Objectivement, les gens comme moi sont des romanciers dans le sens propre du terme. Je n'écris pas pour l'argent. J'écris ce qui me passe par la tête. Dans mes romans, on retrouve tout ce que j'ai vécu et tous mes voyages. Si je travaille au café, c'est vraiment pour ma famille.
Aujourd'hui, les clients étaient principalement des jeunes couples. L'un d'entre eux était particulier. L'homme n'arrêtait pas de parler et racontait à la femme comment il avait « monté son affaire en partant de rien ». La situation était gênante, mais ça ne semblait pas déplaire à son interlocutrice. Je suis resté à les écouter au comptoir un bon moment jusqu'à ce que mon dos me fasse souffrir. Je cherchais l'inspiration, mais il n'y avait absolument rien d'intéressant.
La dame a payé l'addition deux fois de suite. À en juger par leurs tenues vestimentaires, elle est riche et lui non. L'amour se moque bien de la richesse, ou de son absence, mais l'histoire clichée de la fille riche et du garçon pauvre marche toujours. Une fille innocente et fortunée rencontre un gars pauvre avec des arrière-pensées. L'amour naît d'un mensonge.
« Plongée dans ses fantasmes, elle ignore tout des mensonges sous-jacents.
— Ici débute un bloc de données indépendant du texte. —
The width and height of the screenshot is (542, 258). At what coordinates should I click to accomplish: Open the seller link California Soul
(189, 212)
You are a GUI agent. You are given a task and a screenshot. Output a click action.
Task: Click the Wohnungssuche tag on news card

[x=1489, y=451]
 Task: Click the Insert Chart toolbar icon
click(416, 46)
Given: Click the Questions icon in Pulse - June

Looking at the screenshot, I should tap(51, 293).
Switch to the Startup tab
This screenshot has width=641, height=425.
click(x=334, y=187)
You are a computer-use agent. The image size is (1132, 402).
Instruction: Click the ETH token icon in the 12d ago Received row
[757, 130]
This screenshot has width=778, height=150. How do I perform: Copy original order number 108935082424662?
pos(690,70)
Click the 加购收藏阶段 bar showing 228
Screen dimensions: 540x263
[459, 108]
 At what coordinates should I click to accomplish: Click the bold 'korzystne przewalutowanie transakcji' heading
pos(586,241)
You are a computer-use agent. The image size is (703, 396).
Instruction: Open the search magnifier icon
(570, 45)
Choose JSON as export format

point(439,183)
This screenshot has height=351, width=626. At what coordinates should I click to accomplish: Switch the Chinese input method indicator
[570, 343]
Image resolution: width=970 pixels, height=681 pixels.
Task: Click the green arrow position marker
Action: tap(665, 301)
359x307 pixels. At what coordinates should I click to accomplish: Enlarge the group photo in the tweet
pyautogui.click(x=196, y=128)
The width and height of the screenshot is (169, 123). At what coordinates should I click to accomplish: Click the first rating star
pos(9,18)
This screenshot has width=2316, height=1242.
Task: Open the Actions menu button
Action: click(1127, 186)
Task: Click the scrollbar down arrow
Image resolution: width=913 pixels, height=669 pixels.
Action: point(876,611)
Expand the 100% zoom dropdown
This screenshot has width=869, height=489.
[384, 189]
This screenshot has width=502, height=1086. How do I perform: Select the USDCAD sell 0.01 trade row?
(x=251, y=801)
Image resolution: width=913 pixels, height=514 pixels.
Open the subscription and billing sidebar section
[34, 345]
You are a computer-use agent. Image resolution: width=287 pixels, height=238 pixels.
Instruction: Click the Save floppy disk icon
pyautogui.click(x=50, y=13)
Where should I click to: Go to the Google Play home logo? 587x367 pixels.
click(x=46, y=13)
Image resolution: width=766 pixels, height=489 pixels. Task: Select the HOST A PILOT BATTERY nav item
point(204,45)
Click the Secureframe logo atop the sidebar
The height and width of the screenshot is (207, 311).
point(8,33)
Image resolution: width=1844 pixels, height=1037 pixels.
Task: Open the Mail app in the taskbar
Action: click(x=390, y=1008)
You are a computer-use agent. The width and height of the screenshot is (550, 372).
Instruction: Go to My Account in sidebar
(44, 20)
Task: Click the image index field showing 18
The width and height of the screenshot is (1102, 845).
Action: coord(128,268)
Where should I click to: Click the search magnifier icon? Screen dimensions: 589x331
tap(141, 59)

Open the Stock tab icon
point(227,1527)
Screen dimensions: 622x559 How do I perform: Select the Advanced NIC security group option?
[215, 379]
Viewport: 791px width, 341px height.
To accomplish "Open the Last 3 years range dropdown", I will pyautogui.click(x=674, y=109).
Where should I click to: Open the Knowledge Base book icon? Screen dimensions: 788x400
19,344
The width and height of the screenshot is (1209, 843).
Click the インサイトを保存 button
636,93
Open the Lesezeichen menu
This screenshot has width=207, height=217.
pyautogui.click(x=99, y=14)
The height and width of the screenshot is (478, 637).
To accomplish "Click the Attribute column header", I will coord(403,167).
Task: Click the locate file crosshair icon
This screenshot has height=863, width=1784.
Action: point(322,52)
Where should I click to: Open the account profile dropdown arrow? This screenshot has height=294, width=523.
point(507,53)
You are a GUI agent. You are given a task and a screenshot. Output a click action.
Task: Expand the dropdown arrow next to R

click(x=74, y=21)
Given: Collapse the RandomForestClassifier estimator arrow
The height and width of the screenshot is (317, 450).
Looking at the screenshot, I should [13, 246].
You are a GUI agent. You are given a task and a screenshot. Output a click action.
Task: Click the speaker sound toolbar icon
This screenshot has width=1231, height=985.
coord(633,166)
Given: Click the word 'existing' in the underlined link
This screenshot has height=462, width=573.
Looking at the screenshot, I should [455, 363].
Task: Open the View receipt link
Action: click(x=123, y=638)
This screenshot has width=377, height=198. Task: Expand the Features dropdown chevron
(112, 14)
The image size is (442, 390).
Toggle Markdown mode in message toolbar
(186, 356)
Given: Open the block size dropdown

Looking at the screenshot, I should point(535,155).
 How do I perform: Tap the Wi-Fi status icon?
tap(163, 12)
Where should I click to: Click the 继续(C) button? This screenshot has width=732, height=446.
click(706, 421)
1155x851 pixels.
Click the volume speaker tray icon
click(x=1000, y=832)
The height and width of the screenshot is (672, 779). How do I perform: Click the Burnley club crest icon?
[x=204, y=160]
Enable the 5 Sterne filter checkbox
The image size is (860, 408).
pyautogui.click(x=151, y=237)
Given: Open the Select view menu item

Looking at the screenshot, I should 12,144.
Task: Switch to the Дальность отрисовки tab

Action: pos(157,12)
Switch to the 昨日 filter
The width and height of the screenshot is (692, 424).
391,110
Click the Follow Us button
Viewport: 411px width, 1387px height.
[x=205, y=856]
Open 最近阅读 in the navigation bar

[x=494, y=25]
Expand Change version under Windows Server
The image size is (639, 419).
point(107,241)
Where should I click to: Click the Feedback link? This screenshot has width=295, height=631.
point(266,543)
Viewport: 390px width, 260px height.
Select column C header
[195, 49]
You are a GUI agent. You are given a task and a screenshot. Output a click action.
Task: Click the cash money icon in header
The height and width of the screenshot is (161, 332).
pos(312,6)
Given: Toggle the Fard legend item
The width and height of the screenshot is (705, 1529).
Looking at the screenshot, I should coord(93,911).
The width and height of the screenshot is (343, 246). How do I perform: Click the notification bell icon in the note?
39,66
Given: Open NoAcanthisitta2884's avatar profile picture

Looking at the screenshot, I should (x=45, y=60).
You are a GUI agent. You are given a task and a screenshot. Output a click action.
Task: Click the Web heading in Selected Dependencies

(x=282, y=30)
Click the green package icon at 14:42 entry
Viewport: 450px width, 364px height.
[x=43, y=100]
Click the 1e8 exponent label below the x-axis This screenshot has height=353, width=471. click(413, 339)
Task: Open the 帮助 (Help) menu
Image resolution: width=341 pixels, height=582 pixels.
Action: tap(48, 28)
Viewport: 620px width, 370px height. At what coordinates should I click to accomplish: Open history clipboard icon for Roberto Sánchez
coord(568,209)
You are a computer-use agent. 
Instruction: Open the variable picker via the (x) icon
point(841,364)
Cela pourrait bien être la première fois de sa courte vie qu'une personne lui prête autant d'attention. Ses fantasmes et sa soif d'amour lui semblent plus satiables que jamais malgré les fers familiaux qui la retiennent. Ils ne se sont vus que deux fois dans un café, mais elle s'est déjà éprise de lui, complètement absorbée par ce bonheur aveuglant. Si bien qu'elle ne se douterait jamais qu'il puisse s'agir d'une ruse calculée. Et comment le pourrait-elle ? Personne n'a jamais essayé de la duper jusqu'à présent. Une telle supercherie prend du temps, et le temps est précieux. »
Le couple est revenu au café pour la troisième fois. L'homme, un certain Bill, a apporté des documents à la jeune femme pour qu'elle investisse sa fortune familiale. La pauvre, qui n'a encore jamais vu le côté sombre de l'Homme, est complètement manipulée par sa fourberie.
« Rappel que l'amour qu'elle convoite tant ne dépassera jamais une certaine limite, le contrat d'investissement lui pince le cœur sans cesse. Les choses sont allées très vite et l'anxiété la submerge. Elle a tout juste la force de lui offrir quelques acquiescements timides sans parvenir à lui refuser quoi que ce soit. Elle a eu beau grandir dans un environnement généreux, elle ne croit pas à une société tolérante et bien intentionnée. »
Les grandes lignes du roman sont prêtes. Je devrais pouvoir le terminer dans un mois ou deux.
Des Gardes de la crinière d'argent sont passés au café. D'après eux, la corrosion du Fragmentum s'étendra bientôt jusqu'au Col de Backwater et les propriétaires devraient se préparer à déménager. Dommage, je commençais à apprécier la vie au café. J'adore les sensations que procurent les grains de café soigneusement moulus et l'infusion méticuleuse, tout ça pour obtenir une pâte amère. La situation est ironique et désespérée, comme la vie.
Je n'ai pas revu le couple depuis presque une semaine. Peut-être à cause de la fermeture du centre de transport. La notion d'amour tragique est bien connue de tous. Je vais terminer le nouveau livre avec une tragédie.
Le couple est revenu, aujourd'hui. Ils n'ont pas commandé de cafés, juste une tasse d'eau chaude. La femme a beaucoup pleuré. On dirait que son père a coupé les ponts en apprenant leur liaison, si bien qu'elle n'a même plus les moyens de se nourrir à présent. Bill lui a donné de l'argent pour qu'elle séjourne à l'hôtel quelques jours, le temps de se réconcilier avec son père. Ce Bill n'est pas un novice en la matière, il mise sur le long terme.
Les boutiques aux alentours ont presque fini de déménager. J'ai fait un peu de nettoyage et je suis allé au bureau administratif de la place pour lancer les procédures et mettre un terme à la location. Je ne m'attendais pas à y croiser Bill. Le type implorait le bureau administratif, prétendant avoir été dupé par la jeune femme de la maison du promoteur, mais on lui a répondu que la jeune « Lavonne » n'était pas la fille du patron, juste une agente immobilière. Ha ! Qui l'eût cru ? La vérité est encore plus étrange que la fiction.
Il reste un carton de confiseries et quatre cartons de mobilier d'extérieur à déplacer. J'ai beau être épuisé, la radinerie de mon oncle ne connaît aucune limite. Il aurait pu demander de l'aide, mais non, il a fallu qu'il vienne seul. Oups, je viens de réaliser que j'ai oublié de relier mes manuscrits. J'espère que je ne perdrai rien.